John Davis, malgré son habitude de la vie du désert, était confondu par le sang-froid de cet homme qui, échappé à la mort par miracle, souffrant d’une affreuse blessure, et revenu en possession de ses facultés intellectuelles depuis quelques minutes à peine, semblait déjà ne plus songer à ce qui s’était passé, ne considérait les événements dont il avait failli être victime que comme des accidents fort naturels de l’existence qu’il menait, et reprenait, avec la plus grande liberté d’esprit, un entretien interrompu par un combat terrible, juste au point où il l’avait laissé.
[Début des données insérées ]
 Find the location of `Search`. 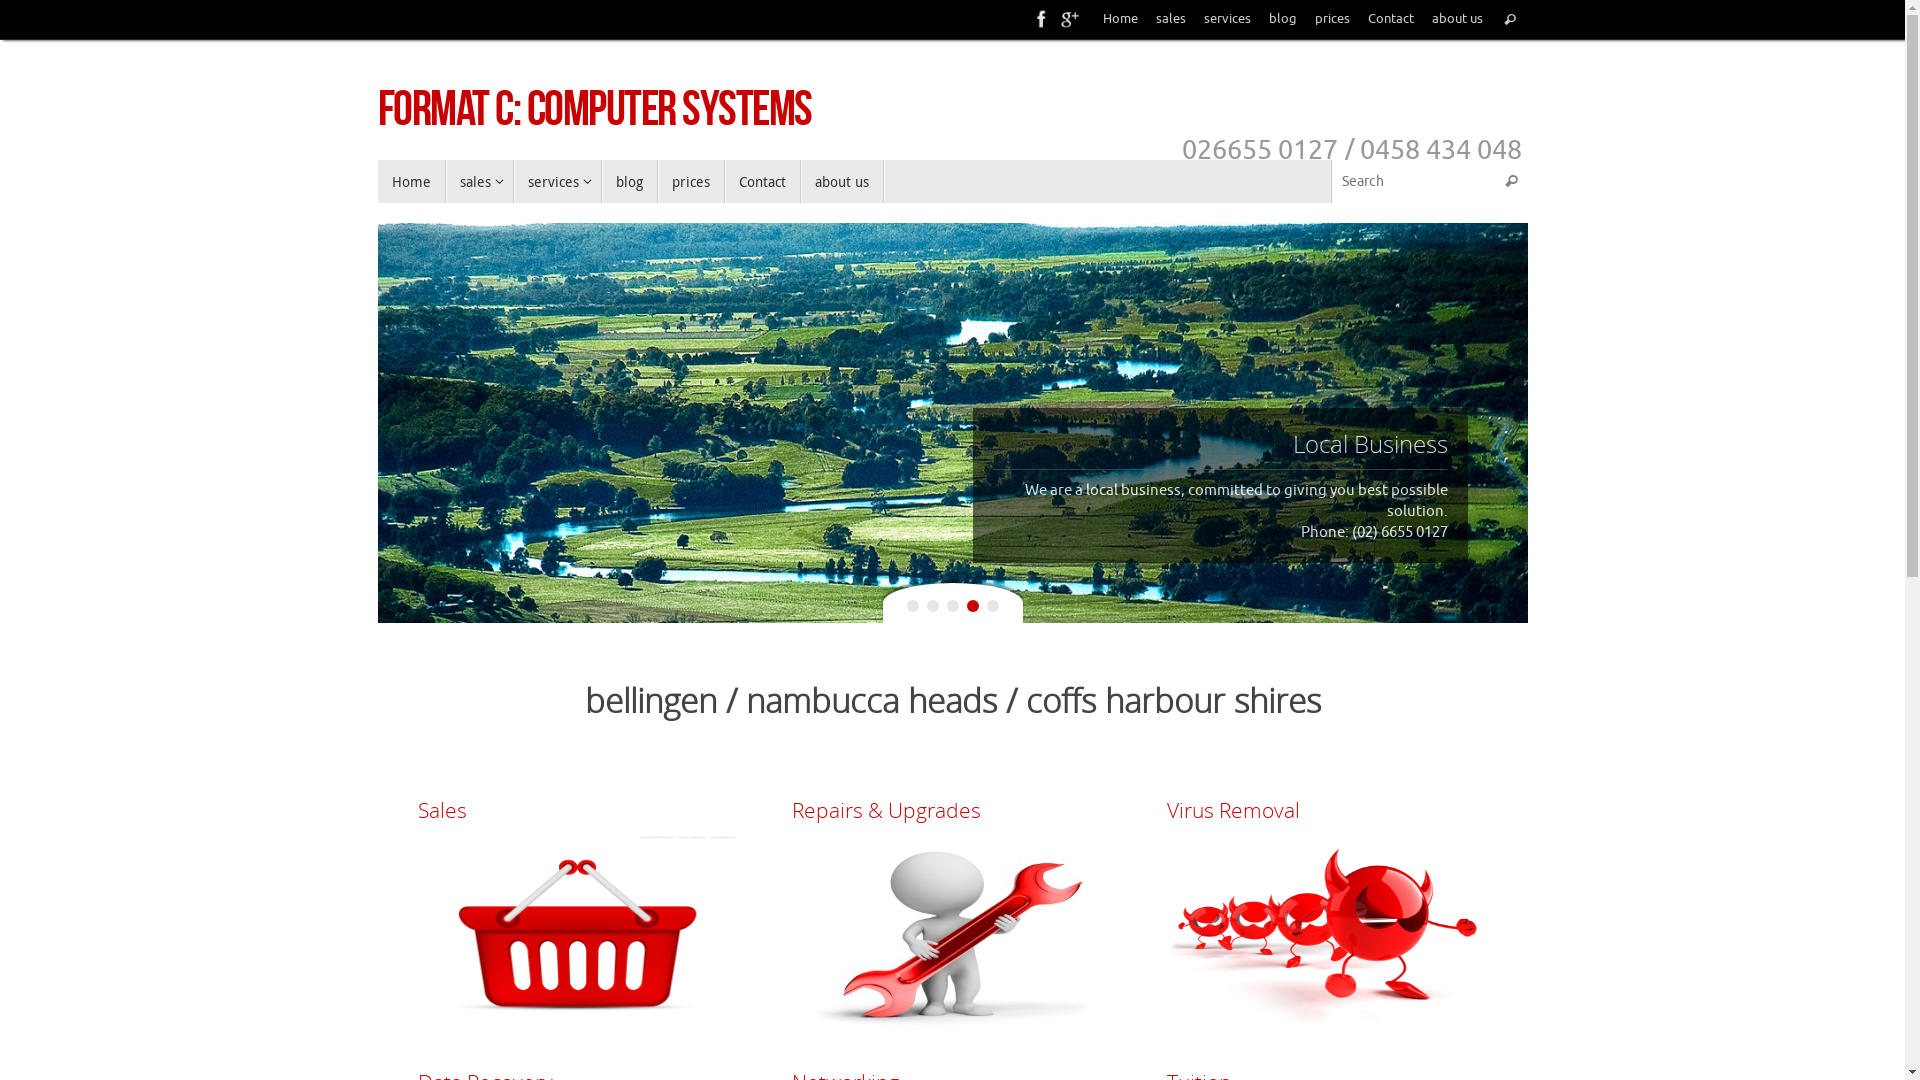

C’est que, malgré les longues fréquentations que l’Américain avait eues jusque-là avec les Peaux-Rouges, jamais il ne s’était donné la peine d’étudier sérieusement leur caractère, persuadé, comme la plupart des blancs, du reste, que ces hommes sont des êtres à peu près dénués d’intelligence, et que la vie qu’ils mènent ravale presque au niveau de la brute, tandis qu’au contraire cette vie de liberté et de périls incessants leur rend le danger tellement familier qu’ils en sont arrivés à le mépriser et à ne lui accorder qu’une importance secondaire.

— Soit, dit-il au bout d’un instant, puisque vous le désirez, chef, je m’acquitterai du message dont j’ai été chargé pour vous.

— Que mon frère prenne place à mes côtés.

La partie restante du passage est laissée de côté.